Pioneering Belgian filmmaker and artist Chantal Akerman died suddenly on October 5, reportedly by suicide – a fact which can’t help but affect the way you view this exhibition. Of course, like any show that contains complicated, mostly multi-screen installations, it was scheduled and organised far in advance; and, to their credit, the curators don’t make much of the drastically altered context. Yet even so, it’s impossible to shake off the haunting awareness that the exhibition has become, quite unexpectedly, Akerman’s first posthumous retrospective; or that her most recent installation, ‘Now’, is the final gallery work she made.

And what an astonishing, intense piece it is. Five screens show various desert terrains, from mountainous vistas to rocky wastelands, rushing shakily past, presumably shot from a car window. The soundtrack, meanwhile, consists of snatches of singing or yelling in Arabic, bursts of gunfire and juddering explosions and other ear-splitting warzone noises. The sensation is one of demented, panic-stricken flight; yet also of cinematic manipulation, a demonstration of how the unseen, sonic elements together create a fantasy of danger. If classical music, for instance, were playing, the effect of the scrolling deserts would be utterly different.

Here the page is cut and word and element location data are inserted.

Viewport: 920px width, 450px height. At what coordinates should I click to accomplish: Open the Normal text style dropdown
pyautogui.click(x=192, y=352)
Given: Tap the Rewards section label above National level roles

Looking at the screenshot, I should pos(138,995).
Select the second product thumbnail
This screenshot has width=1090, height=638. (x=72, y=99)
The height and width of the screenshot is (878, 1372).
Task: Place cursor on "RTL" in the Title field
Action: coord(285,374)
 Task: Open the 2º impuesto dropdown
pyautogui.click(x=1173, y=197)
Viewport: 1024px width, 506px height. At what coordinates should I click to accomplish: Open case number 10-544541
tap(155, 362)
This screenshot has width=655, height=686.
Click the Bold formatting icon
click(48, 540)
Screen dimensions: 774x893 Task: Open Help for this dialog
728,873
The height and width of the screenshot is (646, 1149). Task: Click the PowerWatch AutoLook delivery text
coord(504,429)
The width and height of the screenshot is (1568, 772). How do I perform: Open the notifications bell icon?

The other six works, dating from the ’70s onwards, are generally more sedate, yet similarly explore various aspects of cinema as a medium. There’s its capacity for intimate, observational moments, in the fragments-of-a-life vignettes of ‘Maniac Shadows’ (2013); or its role in historical documentation, in the arrays of faces of Eastern Bloc residents just before the fall of Communism (‘D’est: au bord de la fiction’, 1995); or its use in technologies of surveillance, with an installation of multiple shots voyeuristically scanning the neighbourhood around Akerman’s Paris apartment (‘Maniac Summer’, 2009). The works are lengthy and ostensibly quite uneventful – yet the exhibition set-up in the vast subterranean space of Ambika P3 encourages you to wander, passing in and out of each evolving environment, and you can’t help but become mesmerised by their slow, almost incantatory rhythm.